AGI – Dal buio alla luce. È soltanto questione di ore e il tondo musivo nella Basilica di San Paolo fuori le Mura dedicato a Papa Leone XIV sarà illuminato e prenderà vita.
Il ritratto del Pontefice eletto l’8 maggio scorso è stato già posizionato nella fascia sovrastante gli archi che dividono le navate ma – come ha verificato l’AGI – è ancora spento. Verrà acceso solo da domani: l’occasione saranno i Vespri per la solennità della conversione di San Paolo, presieduta dal Papa, in basilica alle 17.30.
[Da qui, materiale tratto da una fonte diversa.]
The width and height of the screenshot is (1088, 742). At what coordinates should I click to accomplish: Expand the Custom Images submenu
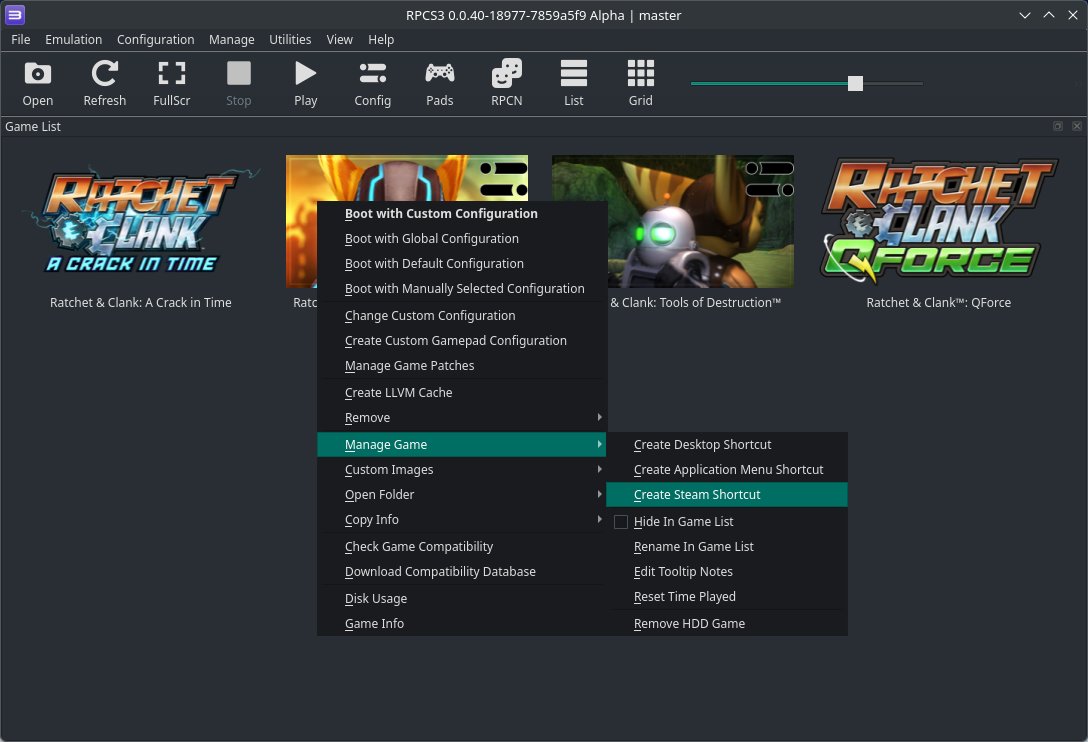tap(389, 469)
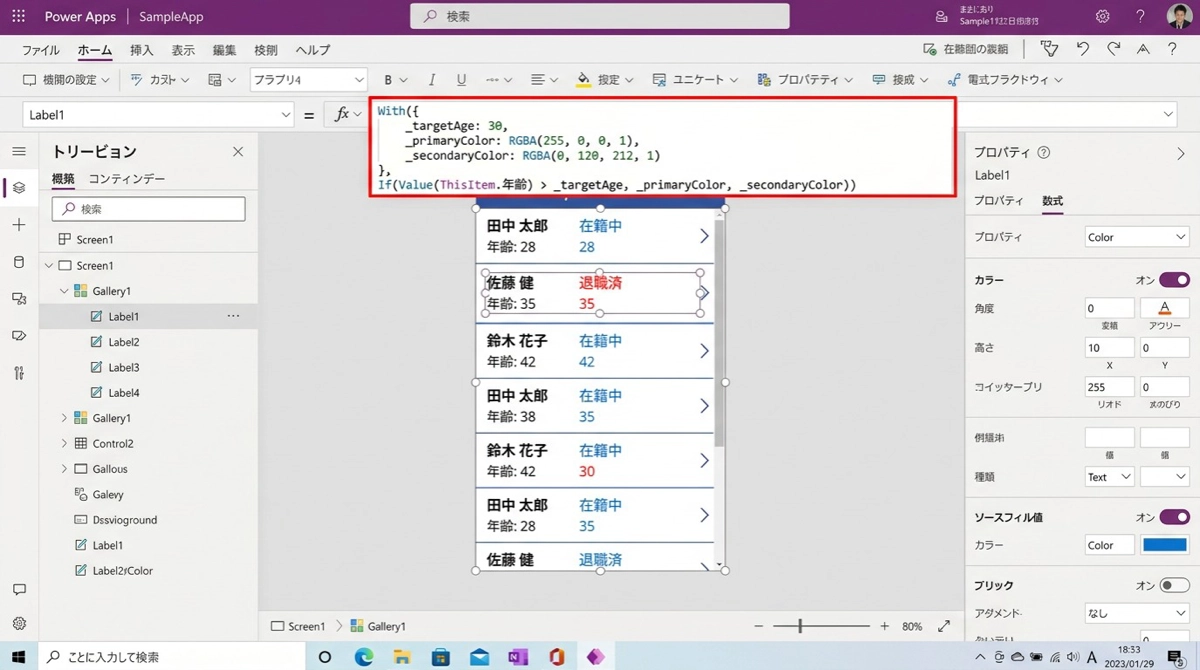Click the Insert plus icon in left sidebar

[x=19, y=225]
Il nuovo tondo e la fine del buio
Il tondo che raffigura Papa Leone XIV, nuovo di zecca, consegnato dallo Studio del Mosaico Vaticano della Fabbrica di San Pietro il 14 gennaio scorso, è stato posto al fianco di Francesco nelle navata destra della Basilica. Il tondo di Bergoglio, in ‘luce’ per tutta la durata del suo pontificato, era stato spento il 21 aprile al momento della sua morte. Da allora, in attesa dell’elezione del nuovo Pontefice e poi dei necessari lavori tecnici dei mosaicisti, la galleria dei Papi era rimasta oscurata e ‘orfana’ della luce irradiata dal nuovo Santo Padre. Dopo quasi 9 mesi di buio, e quasi 8 mesi dall’elezione di Papa Leone, la luce torna. Oltre al ritratto di Papa Leone, è stata aggiornata anche la data della durata del pontificato di Bergoglio: 2013-2025.
Una tradizione secolare
L’attesa è finita e viene così rispettata una tradizione secolare che accompagna l’elezione di ogni Papa. Nei tondi – oggi 267 contando quello nuovo di Papa Leone XIV – sono ritratti tutti i Pontefici, da San Pietro in poi. Solo il Papa del pontificato in corso viene illuminato da una luce che lo fa spiccare su tutti gli altri (che restano nell’ombra), consentendo a chiunque di ammirarlo con facilità, anche da lontano.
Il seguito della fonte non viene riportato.